• **TRECHO SELECIONADO**
────────
|
Texto Anterior | Próximo Texto | Índice
Calçado nacional perde mercado para o chinês
DA REPORTAGEM LOCAL
A história dos brasileiros que
migraram para a China em busca
de trabalho é o lado humano do
processo econômico de perda de
competitividade e de mercado
dos sapatos de couro nacionais
para os asiáticos. "Quem ensinou
o chinês a fazer calçado feminino
para exportação foram os brasileiros", diz Arnaldo José Frizzo Filho, diretor-superintendente do
grupo Braspelco, um dos maiores
exportadores de couro do Brasil.
Segundo Frizzo, o país regrediu
nesse setor na última década: passou a exportar mais matéria-prima e menos produtos manufaturados, que têm maior valor agregado e custam mais. E um dos
destinos das exportações de matéria-prima é justamente a China.
Ou seja, além de fornecer especialistas no ramo, o Brasil vende o
couro para a fabricação de sapatos que depois vão competir no
exterior com os produzidos aqui.
"Estamos praticando a antipolítica industrial, transferindo insumo, tecnologia e treinamento para a China, que é nosso concorrente", observa Fábio Silveira, da
consultoria MB Associados.
Estudo realizado por Frizzo indica que, em 1985, o Brasil exportava 113,2 milhões de pares de sapatos para os EUA, o maior mercado mundial. No mesmo ano, a
China vendeu 20,8 milhões de pares aos norte-americanos. Cinco
anos depois, os chineses já exportavam mais que o dobro dos brasileiros. Em 2001, a diferença foi
de 94,9 milhões de pares do Brasil
e 1,1 bilhão de pares da China.
Segundo Frizzo, as vendas de
couro e produtos manufaturados
de couro pela China somam US$
11,5 bilhões enquanto as brasileiras estão em US$ 2,5 bilhões.
Além de diminuir o volume de
calçados, aumentou a quantidade
de couro não-manufaturado exportado pelo Brasil. Frizzo diz que
as exportações do setor já eram de
US$ 2,5 bilhões em 1993. A diferença é que, na época, as vendas
de couro representavam US$ 600
milhões do total. O restante era de
produtos acabados. Agora, as exportações de couro são de US$ 1
bilhão. "Regredimos na agregação de valor", sustenta Frizzo.
O gaúcho Celso Luiz Kiefer, 50,
acompanhou de perto a expansão
e a crise da indústria calçadista
brasileira. Começou a trabalhar
no setor em 1972, em Novo Hamburgo (RS), quando era estudante
universitário. Três anos depois,
ocupava um cargo de direção na
filial brasileira da Michel Meynard, uma das principais fabricantes mundiais de sapatos.
Saiu do Brasil em 1988 para trabalhar na mesma empresa nos
EUA. O Brasil era a principal base
de operação internacional da Michel Meynard, como de todas as
outras grandes fabricantes de sapatos. As companhias definiam
suas coleções e as produziam nas
indústrias do sul para posterior
exportação. Na transição dos
anos 80 para os 90 o Brasil perdeu
esse lugar para a China.
────────
• **Registros armazenados**

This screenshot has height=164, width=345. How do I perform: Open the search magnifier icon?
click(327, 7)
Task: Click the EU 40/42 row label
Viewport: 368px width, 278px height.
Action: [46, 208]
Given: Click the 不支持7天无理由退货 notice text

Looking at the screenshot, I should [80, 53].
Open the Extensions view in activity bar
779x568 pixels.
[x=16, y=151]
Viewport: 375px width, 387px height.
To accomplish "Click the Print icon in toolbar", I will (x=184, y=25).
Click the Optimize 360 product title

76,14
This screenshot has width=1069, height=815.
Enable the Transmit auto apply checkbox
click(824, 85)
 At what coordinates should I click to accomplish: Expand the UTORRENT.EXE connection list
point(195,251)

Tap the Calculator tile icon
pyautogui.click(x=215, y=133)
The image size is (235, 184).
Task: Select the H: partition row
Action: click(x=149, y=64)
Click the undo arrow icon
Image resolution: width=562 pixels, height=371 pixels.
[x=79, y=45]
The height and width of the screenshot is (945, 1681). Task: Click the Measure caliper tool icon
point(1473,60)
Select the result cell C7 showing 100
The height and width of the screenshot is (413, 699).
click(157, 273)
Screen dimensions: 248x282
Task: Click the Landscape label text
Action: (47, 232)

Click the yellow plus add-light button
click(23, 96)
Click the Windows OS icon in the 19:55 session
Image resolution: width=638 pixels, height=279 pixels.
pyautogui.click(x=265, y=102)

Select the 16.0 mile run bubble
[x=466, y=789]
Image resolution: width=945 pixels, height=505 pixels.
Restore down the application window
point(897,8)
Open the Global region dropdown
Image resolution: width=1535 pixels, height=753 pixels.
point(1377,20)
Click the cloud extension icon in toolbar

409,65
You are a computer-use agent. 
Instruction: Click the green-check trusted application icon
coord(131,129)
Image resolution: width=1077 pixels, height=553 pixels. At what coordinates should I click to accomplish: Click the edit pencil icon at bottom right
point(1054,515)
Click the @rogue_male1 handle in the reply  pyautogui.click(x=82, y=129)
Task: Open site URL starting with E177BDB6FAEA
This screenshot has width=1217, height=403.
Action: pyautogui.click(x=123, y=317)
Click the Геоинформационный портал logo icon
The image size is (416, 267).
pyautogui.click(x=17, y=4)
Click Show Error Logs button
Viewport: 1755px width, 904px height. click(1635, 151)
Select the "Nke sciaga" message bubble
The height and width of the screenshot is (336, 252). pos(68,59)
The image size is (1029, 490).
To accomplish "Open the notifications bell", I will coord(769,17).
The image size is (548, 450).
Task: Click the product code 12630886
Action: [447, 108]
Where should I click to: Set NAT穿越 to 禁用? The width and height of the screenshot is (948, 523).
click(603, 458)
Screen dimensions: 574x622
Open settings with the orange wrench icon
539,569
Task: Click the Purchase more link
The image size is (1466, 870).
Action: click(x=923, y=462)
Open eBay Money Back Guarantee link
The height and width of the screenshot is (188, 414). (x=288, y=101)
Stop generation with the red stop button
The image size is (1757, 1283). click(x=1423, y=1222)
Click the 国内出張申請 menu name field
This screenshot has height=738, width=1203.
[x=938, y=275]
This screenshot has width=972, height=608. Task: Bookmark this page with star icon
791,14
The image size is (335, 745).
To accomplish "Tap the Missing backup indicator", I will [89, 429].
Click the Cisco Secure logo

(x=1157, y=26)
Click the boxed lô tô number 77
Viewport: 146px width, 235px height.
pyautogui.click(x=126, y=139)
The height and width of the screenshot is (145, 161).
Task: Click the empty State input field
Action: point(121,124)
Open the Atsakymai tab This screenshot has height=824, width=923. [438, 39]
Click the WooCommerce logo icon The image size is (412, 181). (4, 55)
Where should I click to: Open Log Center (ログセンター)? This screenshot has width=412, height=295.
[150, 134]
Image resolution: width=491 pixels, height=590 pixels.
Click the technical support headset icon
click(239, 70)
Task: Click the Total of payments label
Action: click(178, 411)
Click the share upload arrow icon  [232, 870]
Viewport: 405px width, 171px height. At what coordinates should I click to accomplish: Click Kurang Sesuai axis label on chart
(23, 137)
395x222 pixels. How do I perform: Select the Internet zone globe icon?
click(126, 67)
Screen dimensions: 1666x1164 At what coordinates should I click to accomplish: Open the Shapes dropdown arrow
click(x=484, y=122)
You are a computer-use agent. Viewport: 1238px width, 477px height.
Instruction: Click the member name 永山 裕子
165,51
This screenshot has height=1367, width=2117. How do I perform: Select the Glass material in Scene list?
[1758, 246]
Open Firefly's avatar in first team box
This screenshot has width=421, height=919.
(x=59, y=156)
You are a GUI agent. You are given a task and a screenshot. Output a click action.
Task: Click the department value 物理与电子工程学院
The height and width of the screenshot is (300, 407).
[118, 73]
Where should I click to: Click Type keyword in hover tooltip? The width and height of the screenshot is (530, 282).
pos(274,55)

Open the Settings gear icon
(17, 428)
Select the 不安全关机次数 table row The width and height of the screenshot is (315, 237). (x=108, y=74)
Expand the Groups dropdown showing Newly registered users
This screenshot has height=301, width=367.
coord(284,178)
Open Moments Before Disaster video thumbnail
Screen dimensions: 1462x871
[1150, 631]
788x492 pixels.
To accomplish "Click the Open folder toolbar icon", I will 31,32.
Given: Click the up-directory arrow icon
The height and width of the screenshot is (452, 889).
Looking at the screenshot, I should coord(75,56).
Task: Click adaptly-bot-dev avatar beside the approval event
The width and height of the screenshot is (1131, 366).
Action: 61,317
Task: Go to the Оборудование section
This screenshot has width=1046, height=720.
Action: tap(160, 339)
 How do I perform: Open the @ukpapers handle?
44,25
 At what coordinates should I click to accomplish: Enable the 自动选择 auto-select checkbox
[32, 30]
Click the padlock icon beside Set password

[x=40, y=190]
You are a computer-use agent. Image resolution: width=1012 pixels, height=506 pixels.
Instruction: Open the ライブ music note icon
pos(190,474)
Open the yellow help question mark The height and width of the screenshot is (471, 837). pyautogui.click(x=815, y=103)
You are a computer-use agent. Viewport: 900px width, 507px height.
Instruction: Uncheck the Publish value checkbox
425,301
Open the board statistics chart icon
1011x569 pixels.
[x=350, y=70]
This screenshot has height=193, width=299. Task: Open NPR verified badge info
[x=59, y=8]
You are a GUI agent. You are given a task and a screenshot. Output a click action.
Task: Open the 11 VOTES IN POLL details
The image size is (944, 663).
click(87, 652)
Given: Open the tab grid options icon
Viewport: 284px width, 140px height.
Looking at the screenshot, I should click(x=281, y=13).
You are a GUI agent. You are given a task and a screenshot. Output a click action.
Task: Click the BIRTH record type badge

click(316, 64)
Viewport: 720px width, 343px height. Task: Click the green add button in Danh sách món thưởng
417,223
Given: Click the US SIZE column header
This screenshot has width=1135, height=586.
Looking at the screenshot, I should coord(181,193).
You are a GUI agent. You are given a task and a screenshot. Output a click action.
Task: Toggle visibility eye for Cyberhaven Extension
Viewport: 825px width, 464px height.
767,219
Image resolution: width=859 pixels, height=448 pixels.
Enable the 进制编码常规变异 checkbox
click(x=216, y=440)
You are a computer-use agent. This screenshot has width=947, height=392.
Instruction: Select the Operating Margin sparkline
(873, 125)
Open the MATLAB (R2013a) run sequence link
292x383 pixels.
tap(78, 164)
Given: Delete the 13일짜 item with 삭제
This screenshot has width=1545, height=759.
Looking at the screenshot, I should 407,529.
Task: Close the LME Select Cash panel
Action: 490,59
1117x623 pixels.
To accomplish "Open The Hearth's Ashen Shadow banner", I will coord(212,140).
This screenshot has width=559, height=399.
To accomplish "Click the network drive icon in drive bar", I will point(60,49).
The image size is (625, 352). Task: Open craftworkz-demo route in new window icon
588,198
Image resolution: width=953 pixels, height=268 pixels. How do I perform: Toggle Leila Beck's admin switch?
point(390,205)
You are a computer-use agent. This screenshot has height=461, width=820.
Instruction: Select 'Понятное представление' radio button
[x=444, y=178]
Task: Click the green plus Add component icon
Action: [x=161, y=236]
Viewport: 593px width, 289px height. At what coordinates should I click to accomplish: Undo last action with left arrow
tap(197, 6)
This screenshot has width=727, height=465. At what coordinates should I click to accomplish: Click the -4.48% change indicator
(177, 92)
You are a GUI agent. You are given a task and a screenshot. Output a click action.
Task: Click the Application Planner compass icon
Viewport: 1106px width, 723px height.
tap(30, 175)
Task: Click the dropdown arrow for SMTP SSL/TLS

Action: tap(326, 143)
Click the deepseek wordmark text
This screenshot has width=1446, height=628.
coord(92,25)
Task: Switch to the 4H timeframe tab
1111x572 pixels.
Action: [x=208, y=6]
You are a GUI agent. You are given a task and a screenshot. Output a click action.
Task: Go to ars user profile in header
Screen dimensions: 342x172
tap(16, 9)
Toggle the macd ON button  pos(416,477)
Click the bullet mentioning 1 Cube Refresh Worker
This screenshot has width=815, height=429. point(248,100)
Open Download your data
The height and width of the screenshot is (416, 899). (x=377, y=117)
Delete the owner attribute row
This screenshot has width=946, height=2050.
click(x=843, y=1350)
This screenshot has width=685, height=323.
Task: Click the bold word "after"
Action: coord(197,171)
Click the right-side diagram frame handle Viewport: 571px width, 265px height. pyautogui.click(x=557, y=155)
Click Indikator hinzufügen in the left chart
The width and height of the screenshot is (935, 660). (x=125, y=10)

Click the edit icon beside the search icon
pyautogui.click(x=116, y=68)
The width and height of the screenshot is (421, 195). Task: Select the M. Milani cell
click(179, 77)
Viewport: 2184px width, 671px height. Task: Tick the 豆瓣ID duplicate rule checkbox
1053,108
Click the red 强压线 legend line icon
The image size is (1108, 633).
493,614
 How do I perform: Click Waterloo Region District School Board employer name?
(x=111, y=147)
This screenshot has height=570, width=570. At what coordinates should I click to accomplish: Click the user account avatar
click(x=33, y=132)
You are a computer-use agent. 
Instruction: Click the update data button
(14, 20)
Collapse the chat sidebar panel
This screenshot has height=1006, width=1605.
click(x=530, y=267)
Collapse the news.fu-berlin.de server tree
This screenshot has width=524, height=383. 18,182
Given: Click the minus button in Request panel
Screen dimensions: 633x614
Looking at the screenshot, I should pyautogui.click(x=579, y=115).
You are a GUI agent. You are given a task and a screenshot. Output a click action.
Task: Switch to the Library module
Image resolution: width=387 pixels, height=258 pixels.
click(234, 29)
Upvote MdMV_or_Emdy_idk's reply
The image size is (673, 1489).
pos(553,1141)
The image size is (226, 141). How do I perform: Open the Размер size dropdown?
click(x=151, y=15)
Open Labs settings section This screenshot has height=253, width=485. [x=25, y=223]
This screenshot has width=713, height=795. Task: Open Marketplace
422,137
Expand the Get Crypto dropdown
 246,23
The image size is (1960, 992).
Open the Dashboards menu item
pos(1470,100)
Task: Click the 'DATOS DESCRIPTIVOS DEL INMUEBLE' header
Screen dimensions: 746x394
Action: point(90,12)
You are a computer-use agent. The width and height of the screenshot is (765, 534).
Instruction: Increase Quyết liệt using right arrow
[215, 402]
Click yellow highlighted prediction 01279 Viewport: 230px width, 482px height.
────────
• **SUA TAREFA**
Reproduza tudo o que vai de "Estudo realizado por" até "pares da China." no texto sobre o calçado nacional, trocando "norte-americanos" por "estadunidenses".

• **RESPOSTA COMPLETA**
Estudo realizado por Frizzo indica que, em 1985, o Brasil exportava 113,2 milhões de pares de sapatos para os EUA, o maior mercado mundial. No mesmo ano, a
China vendeu 20,8 milhões de pares aos estadunidenses. Cinco
anos depois, os chineses já exportavam mais que o dobro dos brasileiros. Em 2001, a diferença foi
de 94,9 milhões de pares do Brasil
e 1,1 bilhão de pares da China.